Was würde passieren, wenn Roserie noch nicht am Telefon wäre? Wenn die echte Sekretärin ranginge? Was sollte Mütterchen sagen? Sie hatte sich dem Offizier als Ardenne-Sekretärin vorgestellt.

„I found only one way to help me out“, schreibt Mütterchen“, „I asked the secretary for the toilette. She laughed and showed me the way.“

An der Stelle der Geschichte hat Mütterchen immer leicht gequält das Gesicht verzogen. „Enschulljung, könnte ich vielleicht vorher noch mal kurz zur Toilette?“, hat sie gesagt. Die Sekretärin hat nur gelacht und ihr den Weg gezeigt. Na, und auf der Toilette kann man ja locker mal fünf Minuten verbringen, ohne dass es verdächtig erscheint.

Als Mütterchen zurückkam, entschuldigte sie sich noch mal bei der Sekretärin. Die lächelte nur und winkte ab. Dann wählte Mütterchen die Nummer des Büros von Manfred von Ardenne. Und weil die Sekretärin so freundlich war, traute sich Mütterchen tatsächlich, noch eins draufzusetzen und – während es am anderen Ende klingelte – die Sprechmuschel des Telefons mit der freien Hand zuzuhalten und die Sekretärin zu fragen: „Wollen Sie mithören?“

Man muss wahrscheinlich eine ausgebildete Schauspielerin sein, um sich in einer solchen Situation so voll und ganz in eine Rolle hineinzudenken. Mir an ihrer Stelle wäre der Arsch auf Grundeis gegangen. Aber ich bin auch Geschichtenerzählerin. Mein Beruf ist es, Geschichten zu Ende zu denken. Und die besten Geschichten enden immer in der Katastrophe.

Mütterchen hat einfach die Rolle einer Angestellten von Ardenne gespielt. In dieser Rolle hat sie auch gedacht. Wenn man sich komplett in jemand anderen hineindenkt, dann muss man nämlich auch nicht mehr lügen. Dann denkt man in dem Moment einfach eine andere Wahrheit. Der Schauspieler IST nie die Rolle. Aber er DENKT wie die Rolle. Wenn er gut ist. Und trotzdem bleibt die Kontrollinstanz immer eingeschaltet. Das Bewusstsein, eine Rolle zu spielen, bleibt immer wach. Alles andere wäre auch ungesund. Besonders im vorliegenden Fall.

Die Sekretärin winkte ab.

„War ich erleichtert, als ich Roseries Stimme hörte!“, sagt Mütterchen.

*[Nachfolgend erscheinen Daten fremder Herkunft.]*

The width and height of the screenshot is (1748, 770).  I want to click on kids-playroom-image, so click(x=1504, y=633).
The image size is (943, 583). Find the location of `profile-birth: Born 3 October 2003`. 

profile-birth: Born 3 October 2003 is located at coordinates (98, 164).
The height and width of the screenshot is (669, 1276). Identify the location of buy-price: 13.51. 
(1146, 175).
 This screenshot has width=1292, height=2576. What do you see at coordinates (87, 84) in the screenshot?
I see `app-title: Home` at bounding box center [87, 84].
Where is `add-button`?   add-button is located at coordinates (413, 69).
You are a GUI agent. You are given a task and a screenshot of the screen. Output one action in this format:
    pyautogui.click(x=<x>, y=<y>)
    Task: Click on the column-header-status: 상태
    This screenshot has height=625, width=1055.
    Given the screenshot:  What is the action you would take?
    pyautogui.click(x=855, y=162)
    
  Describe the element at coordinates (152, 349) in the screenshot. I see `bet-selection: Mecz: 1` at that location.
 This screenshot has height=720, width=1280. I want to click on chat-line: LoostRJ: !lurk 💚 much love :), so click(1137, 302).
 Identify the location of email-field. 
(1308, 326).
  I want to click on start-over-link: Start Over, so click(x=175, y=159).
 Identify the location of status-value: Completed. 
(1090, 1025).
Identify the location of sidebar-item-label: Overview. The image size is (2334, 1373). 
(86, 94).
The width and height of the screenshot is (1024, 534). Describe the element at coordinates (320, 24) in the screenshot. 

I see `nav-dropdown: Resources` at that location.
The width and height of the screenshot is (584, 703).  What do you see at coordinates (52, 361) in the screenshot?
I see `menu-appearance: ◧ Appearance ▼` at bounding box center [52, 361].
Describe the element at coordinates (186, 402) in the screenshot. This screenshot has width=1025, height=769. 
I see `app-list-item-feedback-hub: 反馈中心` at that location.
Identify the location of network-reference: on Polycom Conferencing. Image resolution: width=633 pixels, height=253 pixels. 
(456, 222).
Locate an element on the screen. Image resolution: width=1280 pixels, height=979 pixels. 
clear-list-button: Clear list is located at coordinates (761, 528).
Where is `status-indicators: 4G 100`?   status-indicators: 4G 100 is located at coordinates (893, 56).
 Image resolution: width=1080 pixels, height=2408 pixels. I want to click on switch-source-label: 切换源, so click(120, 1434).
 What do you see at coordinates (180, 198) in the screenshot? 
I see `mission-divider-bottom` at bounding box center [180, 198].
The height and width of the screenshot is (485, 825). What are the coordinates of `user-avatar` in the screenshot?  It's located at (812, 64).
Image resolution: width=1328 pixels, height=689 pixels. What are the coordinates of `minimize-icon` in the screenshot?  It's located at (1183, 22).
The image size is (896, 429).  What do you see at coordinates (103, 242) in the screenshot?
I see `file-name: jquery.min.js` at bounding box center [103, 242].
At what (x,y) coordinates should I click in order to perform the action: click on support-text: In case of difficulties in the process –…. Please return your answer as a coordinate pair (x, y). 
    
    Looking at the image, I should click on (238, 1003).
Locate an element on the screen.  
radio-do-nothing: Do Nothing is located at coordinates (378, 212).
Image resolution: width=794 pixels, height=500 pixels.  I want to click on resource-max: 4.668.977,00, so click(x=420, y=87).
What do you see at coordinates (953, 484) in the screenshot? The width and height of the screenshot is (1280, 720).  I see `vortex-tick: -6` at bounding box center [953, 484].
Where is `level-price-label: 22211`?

Die Sekretärin tippte mit ihrer Schreibmaschine auf den gefälschten Brief von Ardenne: „Die eidesstattliche Erklärung wurde telefonisch erteilt“, Mütterchen bekam ihren Stempel, ging zur Bahnhofsverwaltung, bekam den zweiten Stempel und dann hielt sie tatsächlich eine offizielle Reisegenehmigung auf einem gefälschten Dokument in den Händen. Damit ging sie zum Bahnhofsschalter. „I went to Anhalter Station“, schreibt sie. Der schöne Anhalter Bahnhof.

Sie kaufte ein Retour-Ticket Berlin–Jena/Jena–Berlin, schmiss die Hinfahrkarte direkt in den nächsten Mülleimer und steckte die Rückfahrkarte zusammen mit den abgestempelten Reisegenehmigungen in einen Briefumschlag, adressiert an Joachim Streisand, postlagernd, Jena.

Drei Tage später flogen die Alliierten einen Luftangriff auf Jena. Eine Bombe traf das Postamt. Das Gebäude brannte bis auf die Grundmauern nieder.